In Short, neutral balance is just one relatively minor aspect of tonearm design but to me it means the designer is paying close attention to detail and is likely to be concerned with all aspects of tonearm design.  

@mijostyn 

I'm no expert but I do believe Ruby is a form of sapphire.

Sure, and diamond is a form of carbon, did you give your wife a lump of carbon for her engagement ring ?

In fairness to Mijostyn, both ruby and sapphire are corundum—crystalline aluminum oxide.

mijostyn,

Do you know the effective mass of the SAT arm?  Just looking at the pictures, I cannot even begin to guess whether it is a high mass arm or not.  Most of the mass around the pivot structure is in the non-moving part of the arm, and in any case, mass near the pivot does not affect effective mass as much as mass well beyond the pivot point.  The arm tube looks massive, but, it is a hollow carbon fiber tube of unknown thickness.  

Unfortunately, the SAT website has gone from reasonably informative to vague, feel-good crap.

Dear @dover  : First I was refering to the Netherlands new field coil unipivot not the Kuzma and in the other side ruby and  sapphire is the same material with same characteristics and only different color.

 

 So " touching " you are.

 

R.

ruby and  sapphire is the same material with same characteristics and only different color.

Sure - if you use Wikipaedia for your knowledge base.

I have seen several moving coil cartridges over the years with cantilevers made from sapphire tube.

I have never seen a cantilever with a ruby tube, only solid ruby.

Perhaps you need to look beyond wikipaedia for your knowledge base.

 

@larryi 

The actual bearing housing around the tube ( that rotates for horizontal motion ) is no bigger than my old Zeta tonearm which has a similar layout.

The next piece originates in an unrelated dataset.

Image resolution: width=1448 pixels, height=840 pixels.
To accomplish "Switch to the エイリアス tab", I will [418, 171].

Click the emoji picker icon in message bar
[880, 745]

The Zeta effective mass is only 14g - so as you point out the apparent bulkiness around the pivot point gives no indication of the effective mass.

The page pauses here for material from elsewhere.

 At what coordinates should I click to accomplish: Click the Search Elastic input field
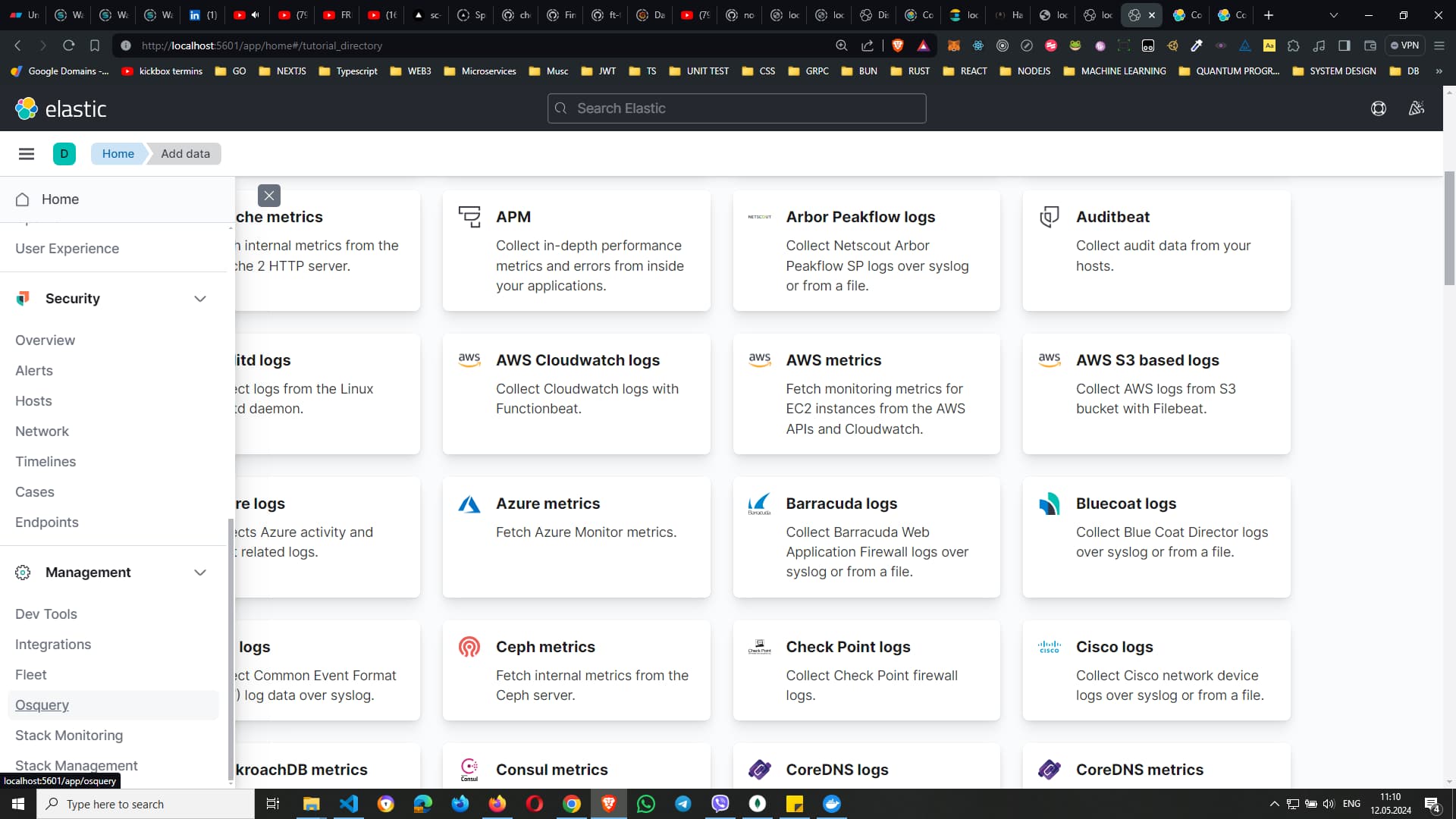[736, 108]
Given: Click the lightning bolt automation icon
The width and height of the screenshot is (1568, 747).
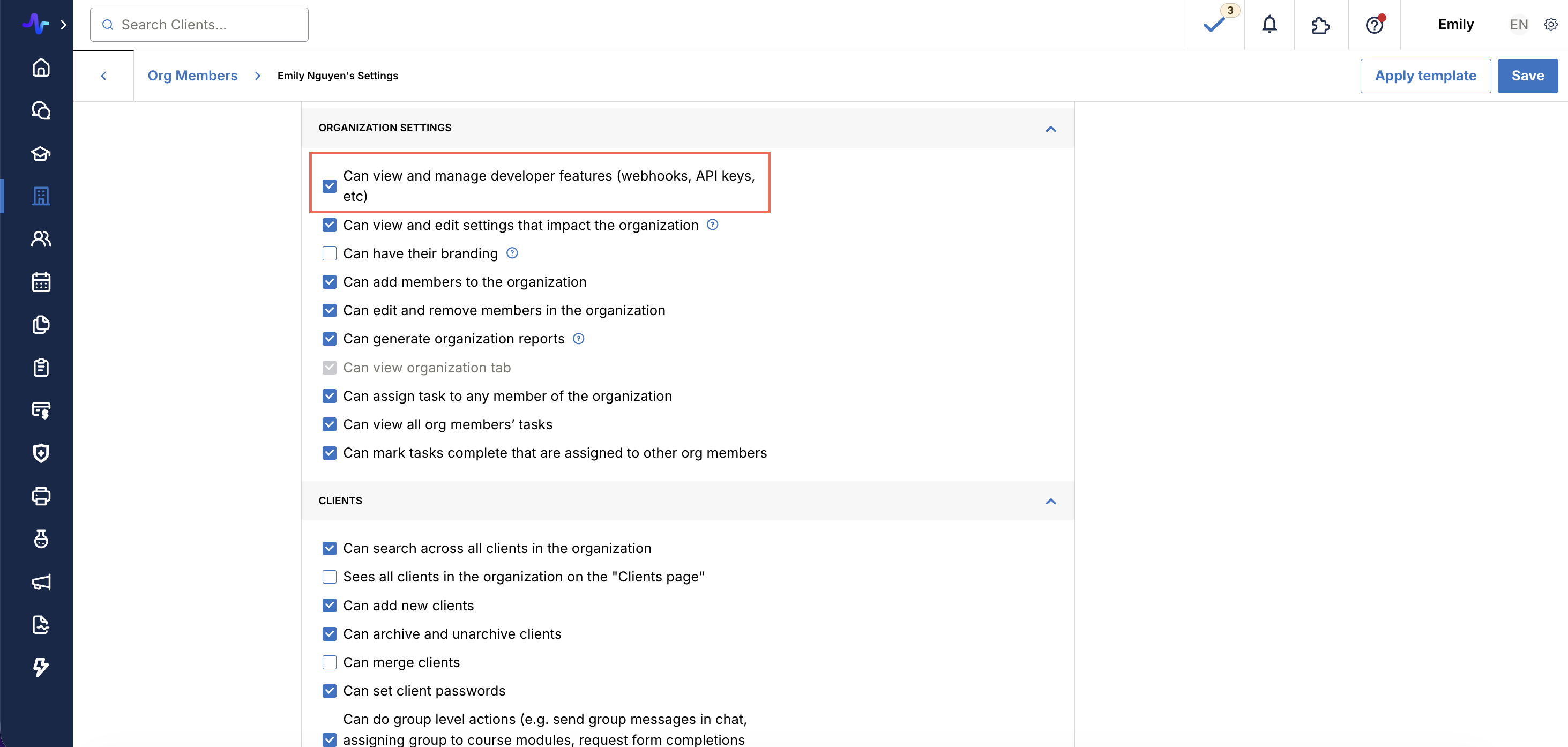Looking at the screenshot, I should pos(41,667).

However the lack of specifications on either their website or reviews is an issue for me. Two of my favourite cartridges are medium compliance and will not work optimally in a high mass arm. I would not buy the arm unless they can tell me the effective mass.

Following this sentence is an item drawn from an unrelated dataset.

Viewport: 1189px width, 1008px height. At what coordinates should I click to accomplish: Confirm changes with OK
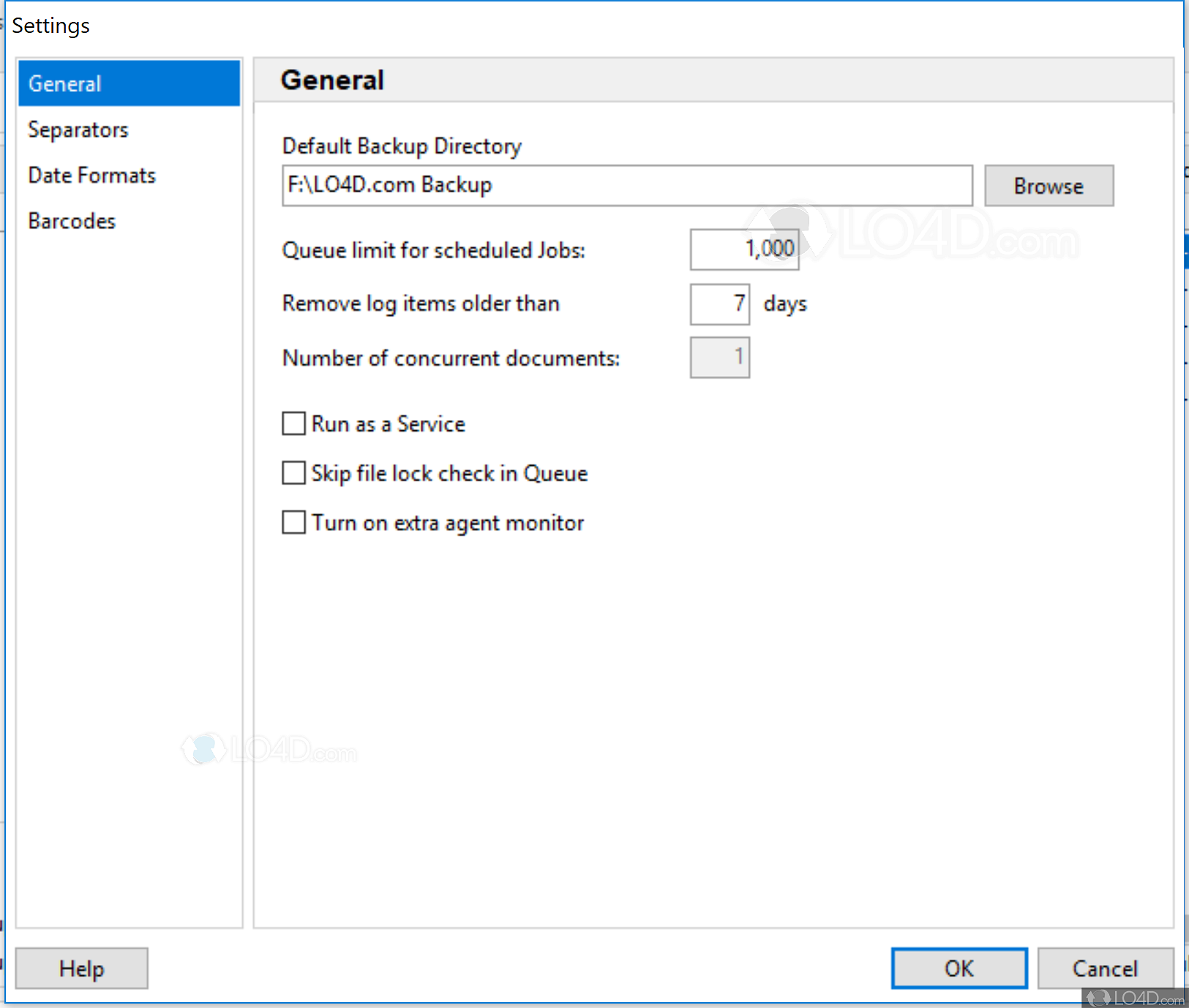point(959,968)
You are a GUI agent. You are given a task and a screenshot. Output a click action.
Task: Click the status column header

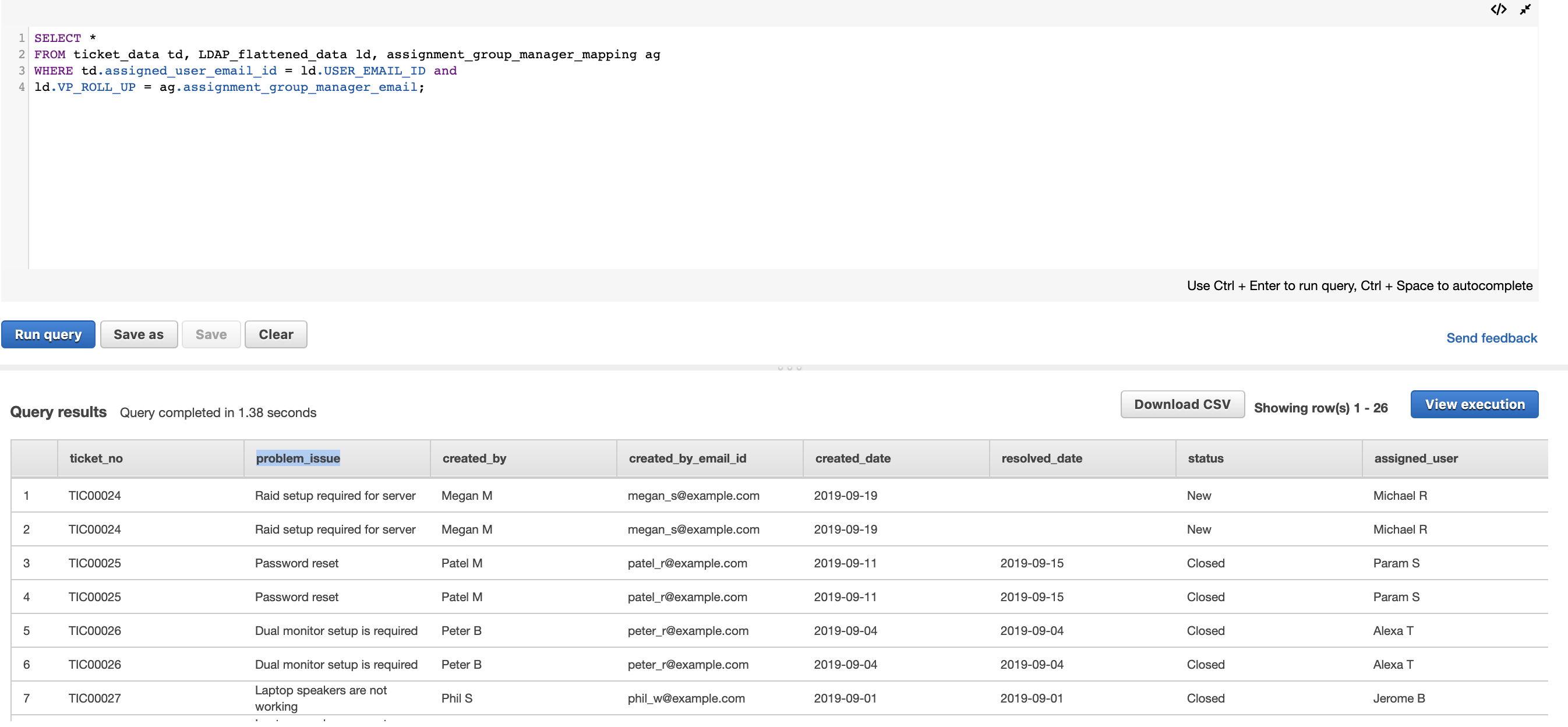1205,458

@dover, that is quite a caustic response. You might want to tone it down a little.  

@larryi , you are absolutely correct. Carbon fiber can be very misleading and tubes that look massive may not be massive at all. On the other hand thin walls resonate more so they have to be thick enough to prevent resonance. Metal is a lot easier to eyeball and the horizontal bearing carrier is pretty massive and still effects the inertia of the arm to a significant degree. I think if you compare it to say a Schroder CB you will not have any difficulty telling which arm has a lower effective mass and less inertia. Judging buy the cartridges I see used in the SAT arm it is at the higher end of the medium mass group. I agree that not publishing the effective mass is a problem.